What the Meltdown CPU flaw does
The Meltdown vulnerability enables applications and workloads running on affected systems to potentially access the shared memory of other applications and operating systems using the same hardware. This is done by manipulating the chip's built-in programming for speculative execution, where the chip tries to guess execution instructions and relevant data before they are accessed or executed at all. In short, passwords, private keys and any other sensitive data could be exposed across multi-tenant platforms that include the world's leading hypervisors and almost every major container technology, including Docker, Linus Containers and OpenVZ.
This is of particular concern for cloud customers because cloud service providers are wholly responsible for managing and maintaining hardware and hypervisor patches and updates. This represents another variation of the side channel attack, which leverages shared computing assets to access other tenants' data.
There are two attack vectors of the Meltdown vulnerability. First, virtual machine instances in internet as a service (IaaS) provider environments can attack other guest VMs running on the same hypervisor platform. In IaaS environments where multiple tenants are sharing hardware resources, this could enable a malicious co-tenant to access any manner of sensitive data from their target's shared memory. This attack vector was addressed by many of the leading providers, including Amazon, Microsoft and Google, fairly quickly.

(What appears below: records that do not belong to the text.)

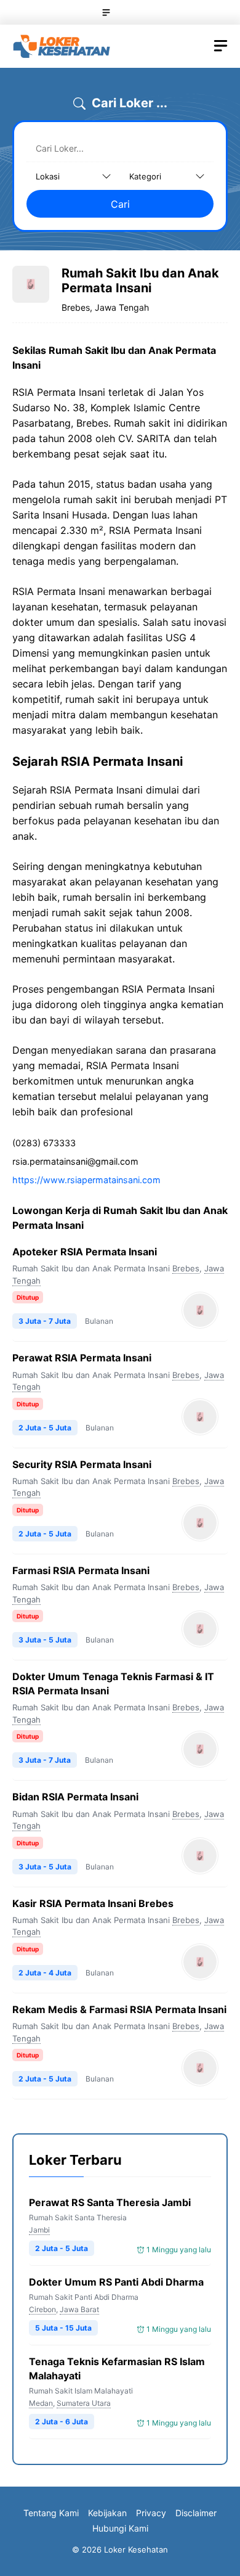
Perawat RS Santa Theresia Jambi (110, 2202)
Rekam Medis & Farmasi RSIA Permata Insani (119, 2009)
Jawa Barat (79, 2309)
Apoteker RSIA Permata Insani (84, 1251)
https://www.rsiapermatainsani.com (86, 1180)
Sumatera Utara (84, 2403)
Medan (41, 2403)
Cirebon (42, 2309)
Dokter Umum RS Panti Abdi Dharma (116, 2282)
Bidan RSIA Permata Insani (75, 1796)
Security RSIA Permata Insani (81, 1464)
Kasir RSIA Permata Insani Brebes (93, 1903)
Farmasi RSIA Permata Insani (81, 1570)
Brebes (185, 1268)
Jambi (39, 2229)
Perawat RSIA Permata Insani (81, 1358)
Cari (120, 204)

The second attack vector enables software applications and services in containers to attack other container services and software by leveraging a shared OS kernel. This attack is conceptually the same as the first, but leverages a different shared resource -- the OS kernel versus the hypervisor.
By applying firmware updates and patches during announced maintenance windows, providers have mitigated some of the threats the Meltdown vulnerability poses. Unfortunately, these fixes are causing numerous performance impacts for many tenants and service providers.
Amazon has admitted to some performance degradation in its environment, and it has committed engineers to work directly with the affected customers to optimize resources and minimize cost increases. Google announced a new software-based binary modification protection system called Retpoline -- return trampoline -- that isolates certain program execution functions for critical OS and hypervisor binaries, thus minimizing performance impacts.
What Meltdown means for the cloud
For cloud providers, there will likely be a series of ongoing patching and tuning exercises required in the future to fully protect against speculative execution flaws, and there will be varying degrees of performance impact to cloud customers along the way.
Containers will continue to be affected, as well, but given that customers have more control over what's running in the containers themselves, there are several recommended mitigation options:
- Minimize the files and file systems in the container. Attacks from one container to another will rely on binaries, libraries, and other files to attack, or to use in attack scenarios. By removing compilers, script interpreters and login shells, cloud customers can reduce the threat surface.
- Use a read-only file system if possible. This will help prevent malicious actions within the container.
- Avoid running containers as the root or admin user. This limitation of privilege will help prevent some attacks that rely on administrative privileges.
- Limit the repositories from which source code can be downloaded, which will help control how container-based applications are built, and ideally prevent any malicious repositories from being used.
It is likely that cloud consumers will see the impact of the Meltdown vulnerability and related flaws, such as Spectre, for some time.